*Exercise instructions*
(A) Copy the passage of the Semperis article that begins at the words "Continued attacks on" and stops after the words "Enterprise Strategy Group.".
(B) In the Semperis article, what percentage of organizations experienced an attack on AD in the last one to two years, according to the Attivo Networks research?
(C) Pick up the Semperis article after its last sentence and keep writing it.

*Given text*
* * * * * * * * *

Semperis on Thursday announced the release of Directory Services Protector 3.6 (DSP 3.6), which promises to simplify managing identity security in hybrid environments that use both on-premises Active Directory (AD) and Azure AD.
The company claims that DSP’s new capabilities for detecting and remediating security risks in hybrid identity environments address the challenge companies face in defending against the rise in attacks that enter companies through on-premises AD, then move to the cloud, or vice versa — like happened in the SolarWinds attack.
Continued attacks on AD environments was also underscored by new Attivo Networks research, which found that 50% of organizations experienced an attack on AD in the last one to two years, with more than 40% indicating the attack was successful. Attivo found that penetration testers successfully exploited AD exposures 82% of the time, suggesting that actual attack findings may be underrepresented because of a lack of visibility to exploits.
While a lot of media coverage and threat research describes phishing as a primary vector of initial reconnaissance and compromise — bad actors often target a critical business system — such as AD — that will significantly or entirely impact an organization's operations, said Carla Roncato, senior industry analyst at the Enterprise Strategy Group.

* * * * * * * * *

*Data to examine*
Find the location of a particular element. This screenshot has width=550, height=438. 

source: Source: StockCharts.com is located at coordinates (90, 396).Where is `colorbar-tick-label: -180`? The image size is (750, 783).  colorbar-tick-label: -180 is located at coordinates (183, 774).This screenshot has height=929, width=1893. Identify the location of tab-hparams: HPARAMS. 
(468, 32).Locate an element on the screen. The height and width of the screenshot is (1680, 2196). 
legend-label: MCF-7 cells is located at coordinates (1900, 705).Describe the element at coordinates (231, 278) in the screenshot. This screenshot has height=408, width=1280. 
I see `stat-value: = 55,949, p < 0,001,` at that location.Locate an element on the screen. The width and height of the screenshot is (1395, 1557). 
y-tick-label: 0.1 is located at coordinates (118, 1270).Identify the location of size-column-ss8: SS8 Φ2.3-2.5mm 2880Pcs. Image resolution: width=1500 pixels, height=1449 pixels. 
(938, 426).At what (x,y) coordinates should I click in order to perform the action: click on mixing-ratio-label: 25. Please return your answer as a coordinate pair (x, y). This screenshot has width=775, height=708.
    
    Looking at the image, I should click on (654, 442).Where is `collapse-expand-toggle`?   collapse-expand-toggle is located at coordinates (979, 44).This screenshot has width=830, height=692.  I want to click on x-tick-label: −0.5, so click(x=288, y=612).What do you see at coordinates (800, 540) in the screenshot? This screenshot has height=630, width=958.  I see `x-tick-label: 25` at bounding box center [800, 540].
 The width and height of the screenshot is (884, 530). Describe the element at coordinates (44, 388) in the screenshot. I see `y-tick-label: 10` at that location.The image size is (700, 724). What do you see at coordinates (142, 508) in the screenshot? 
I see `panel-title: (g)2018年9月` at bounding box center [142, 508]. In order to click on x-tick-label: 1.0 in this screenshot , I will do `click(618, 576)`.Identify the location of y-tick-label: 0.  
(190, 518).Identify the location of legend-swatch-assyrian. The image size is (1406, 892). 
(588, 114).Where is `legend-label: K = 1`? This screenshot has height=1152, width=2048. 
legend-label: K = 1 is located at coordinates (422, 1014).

* * * * * * * * *

*Results of the exercise*
(A)
Continued attacks on AD environments was also underscored by new Attivo Networks research, which found that 50% of organizations experienced an attack on AD in the last one to two years, with more than 40% indicating the attack was successful. Attivo found that penetration testers successfully exploited AD exposures 82% of the time, suggesting that actual attack findings may be underrepresented because of a lack of visibility to exploits.
While a lot of media coverage and threat research describes phishing as a primary vector of initial reconnaissance and compromise — bad actors often target a critical business system — such as AD — that will significantly or entirely impact an organization's operations, said Carla Roncato, senior industry analyst at the Enterprise Strategy Group.

(B) 50%

(C)
“The decision for organizations often comes down to the cost of downtime versus the cost of paying out the ransom,” Roncato said. “Effectively evicting the threat actor even if/or after they provide you with the private keys to decrypt your data and systems is incredibly difficult when they can linger in your AD environment, still undetected and lay in wait.”
Frank Dickson, program vice president for security and trust at IDC, added that as we look at ransomware, for example, the encrypting of data has become the last step in the attack. Defeating the actual encryption is noteworthy, Dickson said, but it’s really too late as the attacker has likely already compromised a system, moved laterally, escalated privileges, and exfiltrated data.
“Defeating the ransomware attacker ultimately requires improving the resilience of enterprise identity, strengthening authentication, and implementing least privileged access,” Dickson said. “Since the majority of enterprise identity is based on Active Directory or Azure Active Directory, tools to improve and embed AD identity hygiene, identity life cycle management, and resiliency are critical.”